A lot of people are asking, if Russia doesn’t have hostile intentions against Ukraine, why the troop build up?
This is an absolutely fair question. Not least because the troop build-up has been happening for many months.
One under-appreciated factor in the whole story, however, is the role being played by natgas and fertiliser markets.
We all know there’s been a natgas squeeze in continental markets since at least the fourth quarter of 2021. Fewer people are aware of the grave impact this is already having on fertiliser markets, planting and food costs. Many are also under informed about Ukraine’s historic role as the bread-basket of Europe.
One man who does know what he’s talking about on the topic is the FT’s John Dizard (who if you haven’t already been reading, you really should be, he’s brilliant).
As Dizard notes, EU farmers have already been suffering from a 549 per cent rise in natgas prices, which has translated to a 263 per cent rise in fertiliser costs.
This means many farmers have delayed purchasing necessary supplies, hoping for better times (which don’t now appear to be coming). Concerns are rife as a result that European crop yields could be reduced by up to 10 per cent.
Russia is a natgas exporter, but it’s also been a grain exporter in recent years. While it’s tempting to think a natgas squeeze won’t impact Russia, or that Russia is just pretending it can’t easily ramp up production, if it too has been impacted by the global shortage (a shortage that is arguably entirely self-engineered because of the net zero agenda), then the power balance in Europe suddenly gets very different. It’s not entirely clear to my mind that Russia is bluffing on this, and many commodity traders corroborate this fact.
A clue to Russia’s own supply issues is that it has recently moved from exporting grain to restricting exports altogether — which could have been motivated by concerns about it being able to manage its own food supply.
This is not really surprising given the current commodity context.
“This is a molecule crisis. We’re out of everything, I don’t care if it’s oil, gas, coal, copper, aluminum, you name it we’re out of it,” said Jeff Currie, the head of commodities research at Goldman Sachs, in a recent note.
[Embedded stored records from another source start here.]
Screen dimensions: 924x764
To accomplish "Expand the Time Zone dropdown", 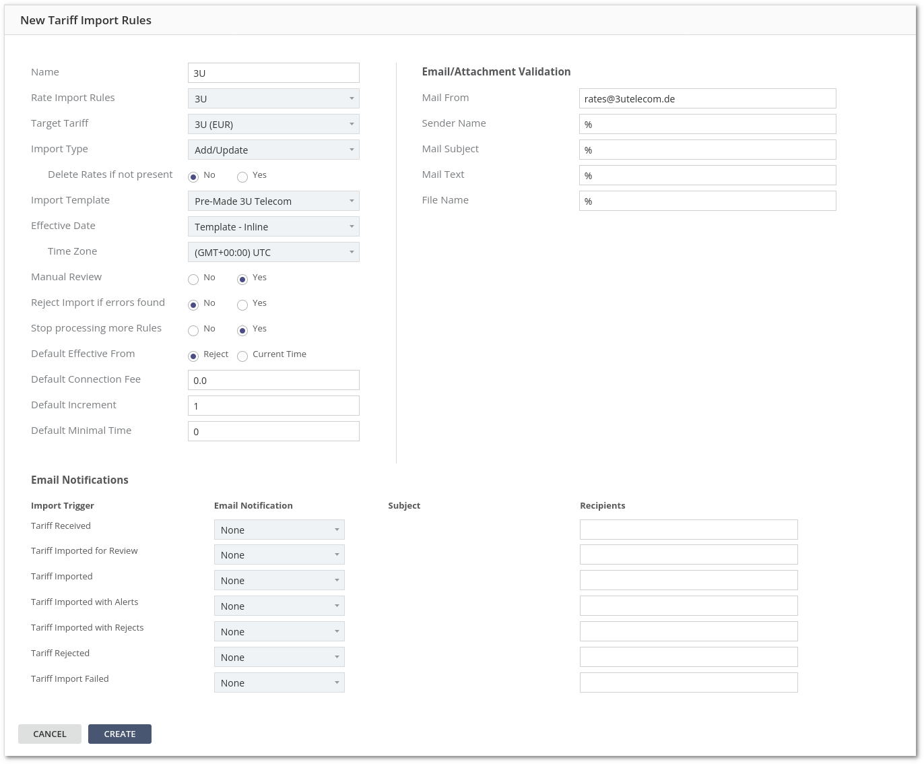I will (273, 252).
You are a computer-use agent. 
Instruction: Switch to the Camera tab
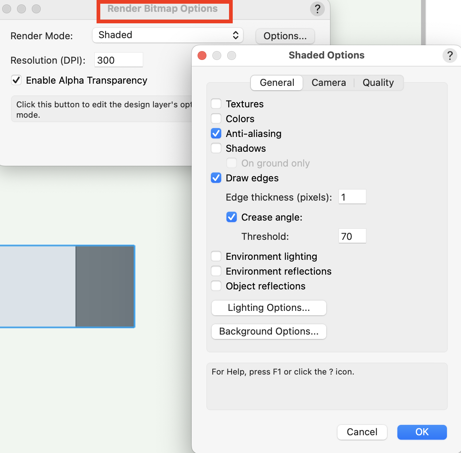329,83
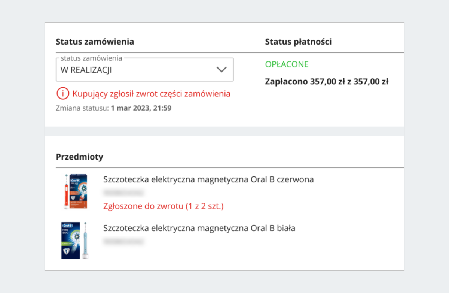Click the 'Zmiana statusu' label text
This screenshot has width=449, height=293.
[x=82, y=109]
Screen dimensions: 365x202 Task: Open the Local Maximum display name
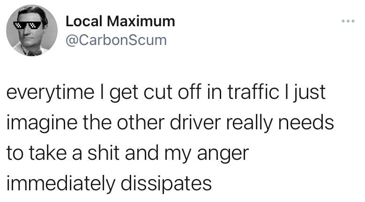120,21
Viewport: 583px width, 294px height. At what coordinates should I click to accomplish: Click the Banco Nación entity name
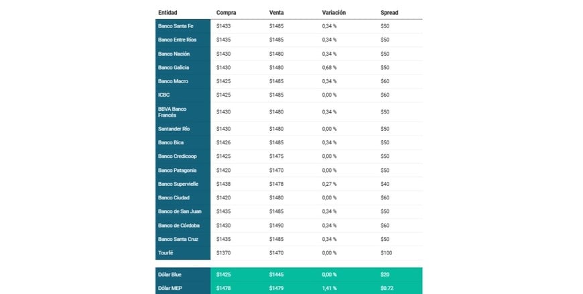[174, 54]
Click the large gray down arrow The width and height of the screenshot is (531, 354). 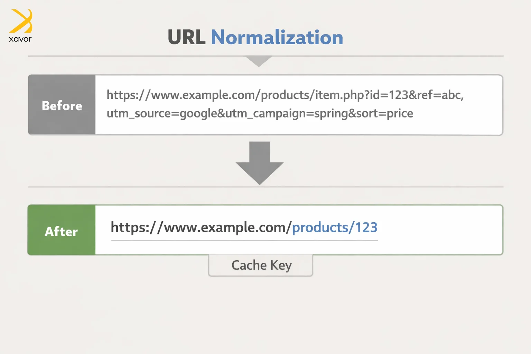pyautogui.click(x=260, y=162)
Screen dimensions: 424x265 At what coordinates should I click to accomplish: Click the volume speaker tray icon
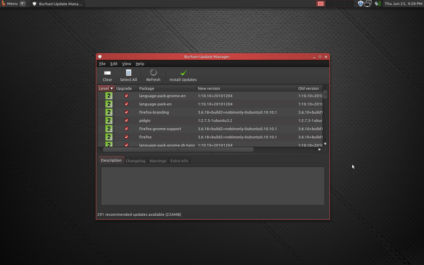tap(377, 4)
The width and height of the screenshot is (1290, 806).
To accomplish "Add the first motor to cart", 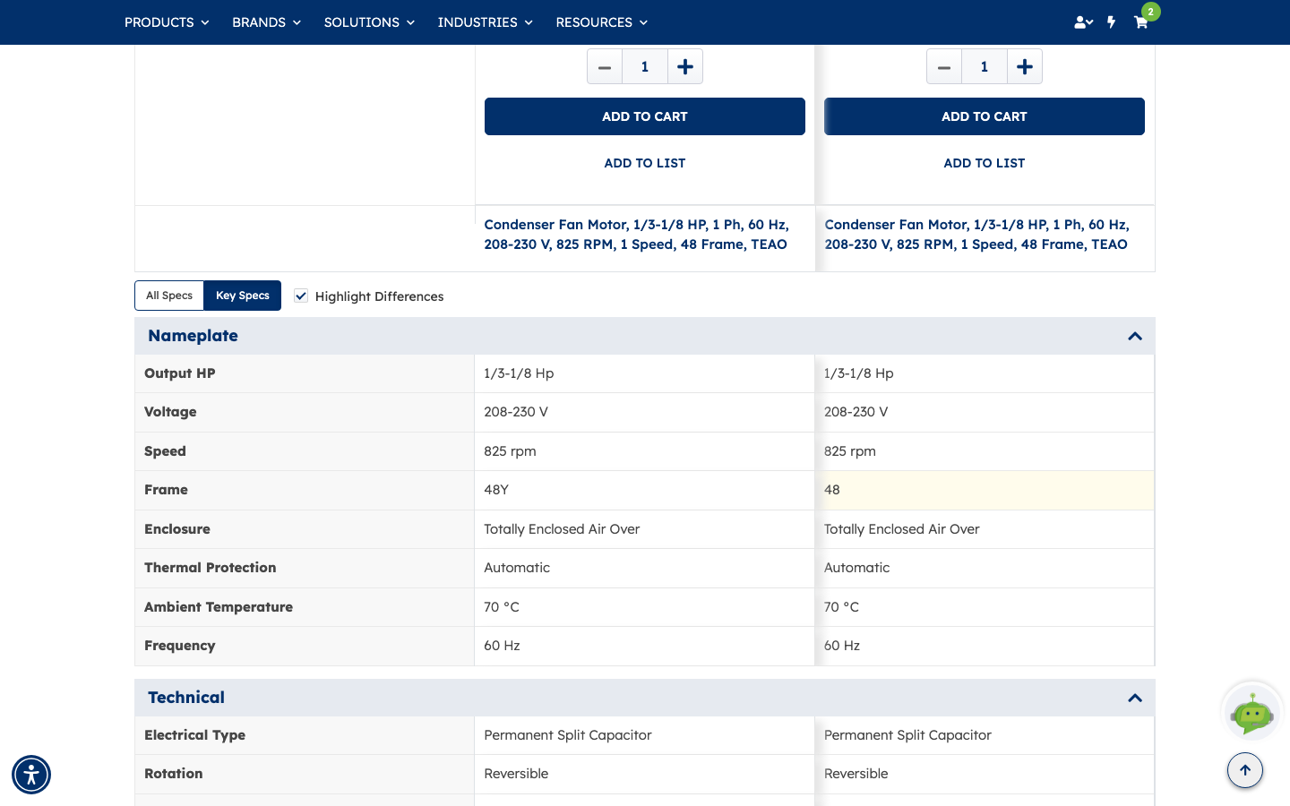I will pos(645,116).
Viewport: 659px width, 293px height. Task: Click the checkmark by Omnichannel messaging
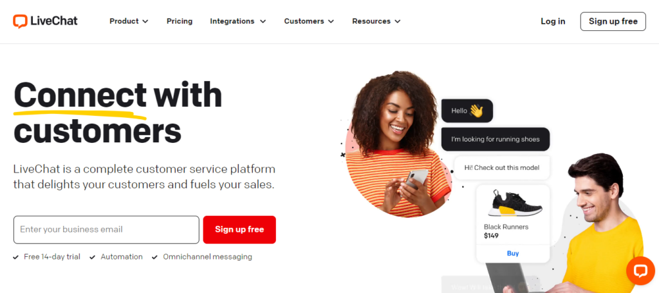[x=154, y=257]
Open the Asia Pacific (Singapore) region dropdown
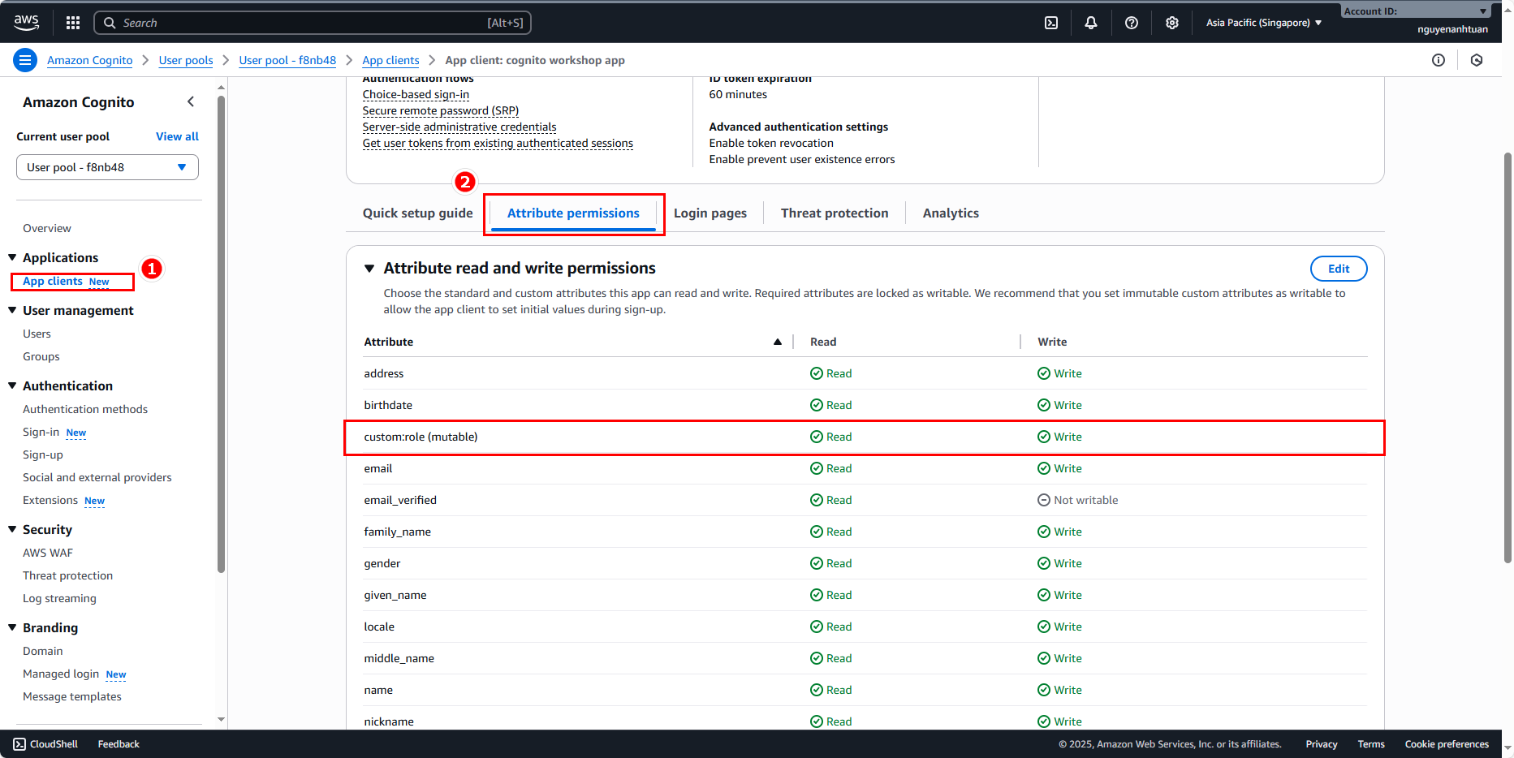This screenshot has height=758, width=1514. (x=1263, y=23)
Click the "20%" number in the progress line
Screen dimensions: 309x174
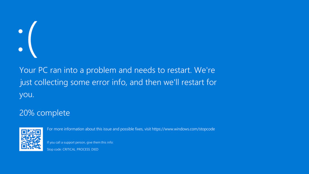(27, 113)
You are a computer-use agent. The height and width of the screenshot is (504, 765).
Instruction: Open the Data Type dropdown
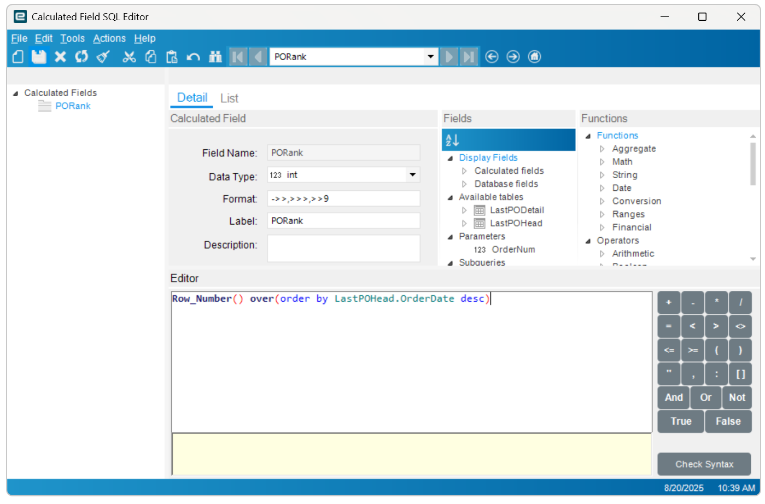(412, 175)
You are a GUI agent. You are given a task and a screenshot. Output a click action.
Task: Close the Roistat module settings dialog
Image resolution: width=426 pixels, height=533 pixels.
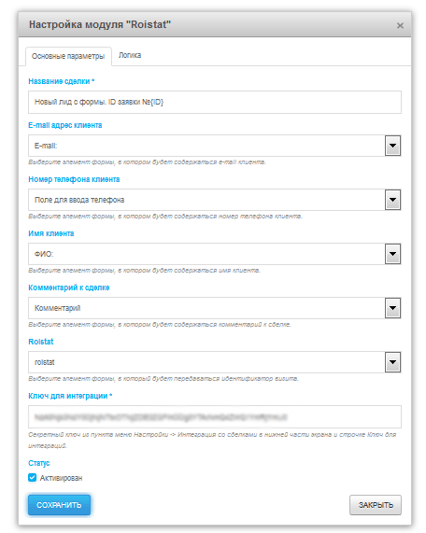[400, 25]
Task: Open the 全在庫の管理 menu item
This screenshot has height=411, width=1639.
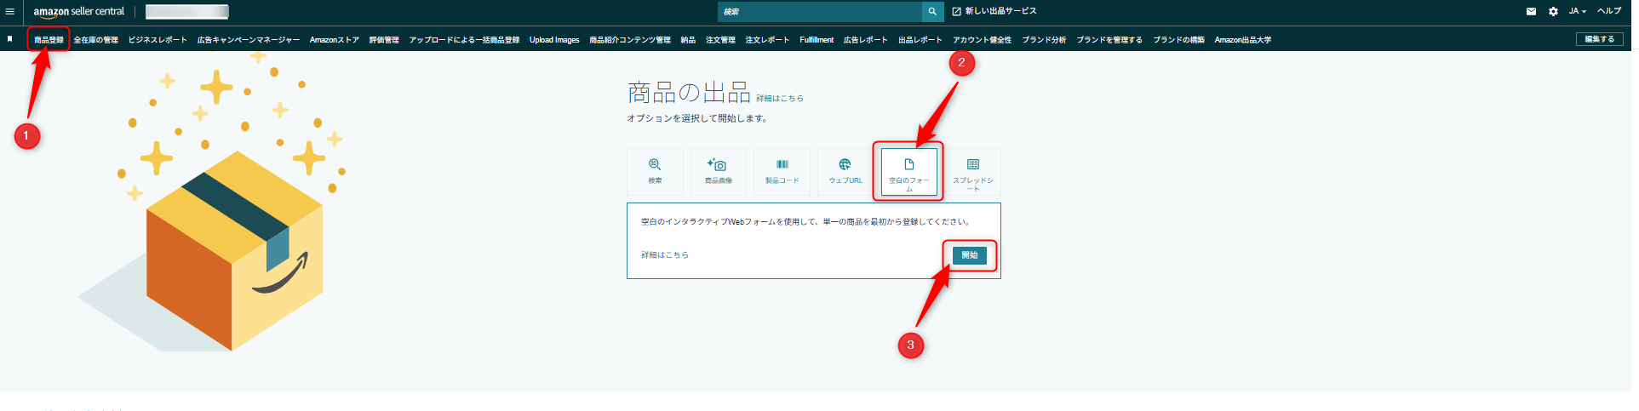Action: tap(95, 40)
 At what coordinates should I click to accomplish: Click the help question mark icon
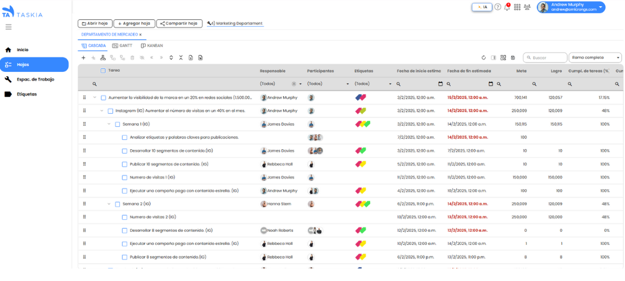pos(498,7)
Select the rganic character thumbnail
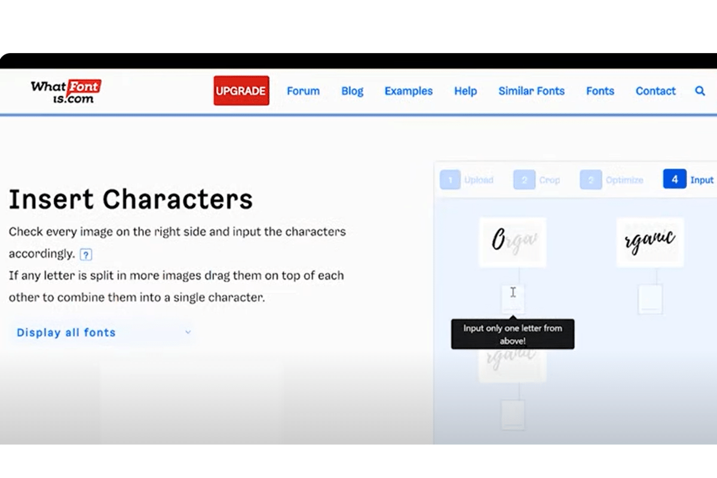This screenshot has height=478, width=717. [650, 241]
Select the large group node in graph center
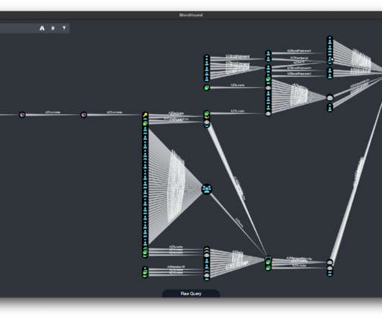 [x=207, y=189]
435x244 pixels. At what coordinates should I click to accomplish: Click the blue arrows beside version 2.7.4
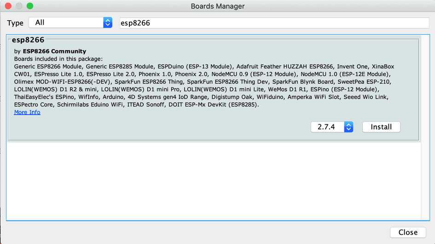click(x=349, y=127)
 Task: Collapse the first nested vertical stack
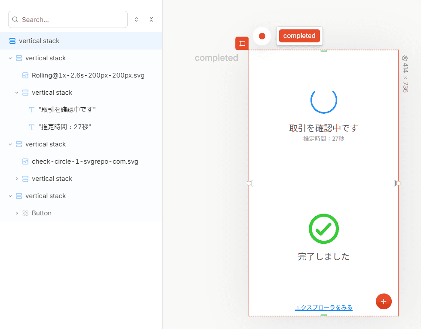pos(10,58)
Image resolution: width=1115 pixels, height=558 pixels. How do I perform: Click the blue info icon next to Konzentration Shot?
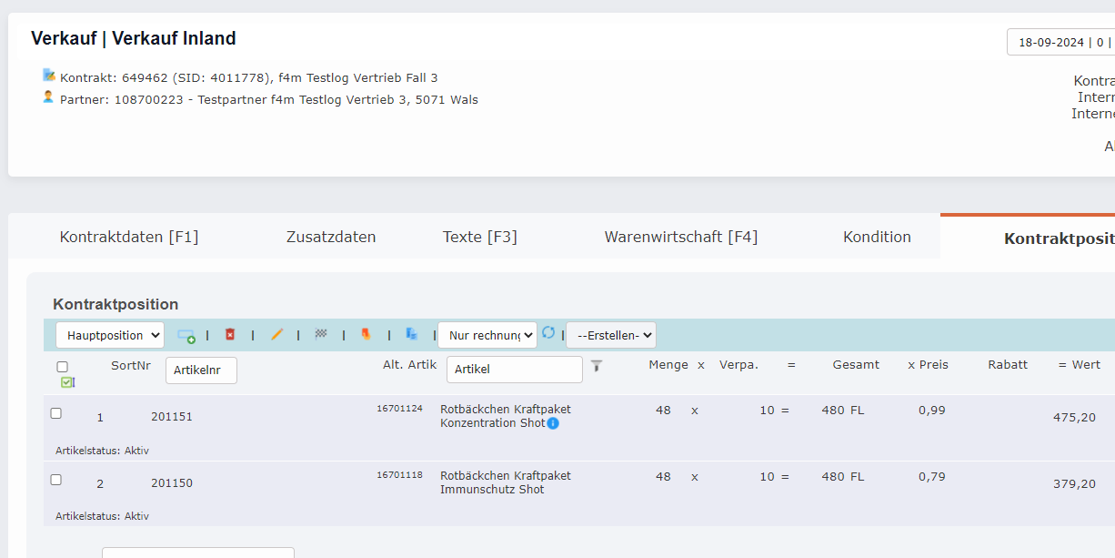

If commodity shortfalls are coming, pre-hoarding or storing makes sense. We’re in Joseph and the Pharaoh future supply management planning territory.
Fears beget fears, which encourage hoarding, which exacerbate shortages, which beget more fears, which encourage hoarding…. and on and on. It’s a self-destructive cycle which leads to, well, toilet paper shortages and petrol queues but a national or sovereign level.
It also means farming news is suddenly very relevant.
The bigger issue for markets is if Europe can’t farm its way out of the shortage, it will be forced to import its way out of the crisis. The nearest and cheapest import source is Ukraine. And this is why the power that can influence where Ukrainian surpluses go, suddenly becomes a European kingmaker.
As Dizard concludes:
Europe has great technology strengths, but gas and fertiliser do not come from a virtual reality headset. Russians had a strategy, and they have executed it.
He’s got a point. And that means it’s time to start watching grain prices.
Relatedly, if you’ve not seen Agnieszka Holland’s Ukrainian masterpiece Mr Jones, all about the collateral damage and genocide that was afflicted on the Ukrainian nation when Stalin decided to take control of the nation’s grain supplies (dubbed Stalin’s gold), I really recommend it. The subplot is about how the press, Pulitzer winner Walter Duranty of the New York Times no less, became so captured by the system, the story was de facto blocked from further communication to the West. Millions of Ukrainians died as a result in the associated man-made Holodomor famine.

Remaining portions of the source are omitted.